Faster Recurrent Neural Network Language Modeling Toolkit with Logarithmic and Sub-logarithmic Cost Function Approximation Algorithms

Anton Bakhtin
Russia, Yandex
Language models help to distinguish between natural sentences and artificial ones. This property makes them an essential part of any machine translation or automatic speech recognition system. Recently, continuous space language models based on Recurrent Neural Networks (RNN) were shown to outperform other models in terms of various benchmark measures. At the same time, the training of such models is challenging. First, recurrent neural networks suffer from exploding and vanishing gradient problems. As a result, special training techniques must be used to learn longer temporal patterns. Besides, RNN outputs probability of the next word at each time stamp. Usually such probabilities are computed using softmax function in linear time of number of words. However, as real world vocabularies have more than several hundred thousands of words, efficient algorithms are required to approximate next word probability in logarithmic time or faster. Finally, modern datasets have billions of words. Thus availability of efficient implementation of the baseline algorithms is crucial for further experiments and research.

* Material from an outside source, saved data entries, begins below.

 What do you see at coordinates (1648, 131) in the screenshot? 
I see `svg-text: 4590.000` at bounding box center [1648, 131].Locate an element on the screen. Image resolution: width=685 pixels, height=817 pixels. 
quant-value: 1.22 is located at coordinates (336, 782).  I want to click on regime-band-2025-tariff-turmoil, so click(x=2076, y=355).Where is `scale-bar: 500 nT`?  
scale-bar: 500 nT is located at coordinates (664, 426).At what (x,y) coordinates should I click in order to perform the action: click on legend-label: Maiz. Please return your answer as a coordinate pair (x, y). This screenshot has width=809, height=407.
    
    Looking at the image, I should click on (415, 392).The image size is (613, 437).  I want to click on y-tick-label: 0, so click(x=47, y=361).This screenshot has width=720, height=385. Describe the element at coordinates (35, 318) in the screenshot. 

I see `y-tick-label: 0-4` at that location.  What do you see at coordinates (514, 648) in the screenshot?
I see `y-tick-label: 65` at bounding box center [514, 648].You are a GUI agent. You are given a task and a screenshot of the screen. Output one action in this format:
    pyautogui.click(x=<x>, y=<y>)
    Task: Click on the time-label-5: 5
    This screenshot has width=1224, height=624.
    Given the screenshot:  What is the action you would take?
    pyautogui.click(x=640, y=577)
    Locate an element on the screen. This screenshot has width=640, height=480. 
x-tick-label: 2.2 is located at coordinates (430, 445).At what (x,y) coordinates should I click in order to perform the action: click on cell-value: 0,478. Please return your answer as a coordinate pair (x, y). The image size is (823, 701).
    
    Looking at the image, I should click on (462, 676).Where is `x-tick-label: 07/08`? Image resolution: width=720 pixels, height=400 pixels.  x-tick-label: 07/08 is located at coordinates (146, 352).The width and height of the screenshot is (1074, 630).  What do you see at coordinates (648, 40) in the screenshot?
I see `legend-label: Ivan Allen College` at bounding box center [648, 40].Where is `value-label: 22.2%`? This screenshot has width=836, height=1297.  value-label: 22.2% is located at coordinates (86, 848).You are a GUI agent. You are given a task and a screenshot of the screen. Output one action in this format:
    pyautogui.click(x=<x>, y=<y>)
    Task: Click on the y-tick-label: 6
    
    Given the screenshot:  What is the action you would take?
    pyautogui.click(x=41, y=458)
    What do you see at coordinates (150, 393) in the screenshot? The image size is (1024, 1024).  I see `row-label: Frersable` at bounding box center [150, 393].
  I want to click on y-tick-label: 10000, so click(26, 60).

We introduce Faster RNNLM, a toolkit to train language models based
on recurrent neural networks. It differs from other similar toolkits in the following main aspects. First, we use efficient methods to approximate next word probability, namely Hierarchical Softmax [5] and Noise Contrastive Estimation (NCE) [3]. As a result the toolkit could be used to train language models with huge vocabularies. Second, it supports modern hidden layer setups like Gated Recurrent Units [2] and Rectified Linear Units with diagonal initialization [1]. Finally, a Hogwild[4]-like technique is implemented to utilize several threads without significant negative impact on performance. As a result one can train a standard model for the One Billion Word Benchmark [6] with a sigmoid hidden layer of size 256 and NCE in a few hours and achieve perplexity of 127.7.
  1. Le, Q. V., Jaitly, N., & Hinton, G. E. (2015). A Simple Way to Initialize Recurrent Networks of Rectified Linear Units. arXiv preprint arXiv:1504.00941.
  1. Chung, J., Gulcehre, C., Cho, K., & Bengio, Y. (2014). Empirical evaluation of gated recurrent neural networks on sequence modeling. arXiv preprint arXiv:1412.3555.
  1. Chen, X., Liu, X., Gales, M. J. F., & Woodland, P. C. (2015). Recurrent neural network language model training with noise contrastive estimation for speech recognition.
  1. Recht, B., Re, C., Wright, S., & Niu, F. (2011). Hogwild: A lock-free approach to parallelizing stochastic gradient descent. In Advances in Neural Information Processing Systems (pp. 693-701). Chicago.
  1. Mikolov, T., Chen, K., Corrado, G., & Dean, J. (2013). Efficient estimation of word representations in vector space. arXiv preprint arXiv:1301.3781.
  1. Chelba, C., Mikolov, T., Schuster, M., Ge, Q., Brants, T., Koehn, P., & Robinson, T. (2013). One billion word benchmark for measuring progress in statistical language modeling. arXiv preprint arXiv:1312.3005.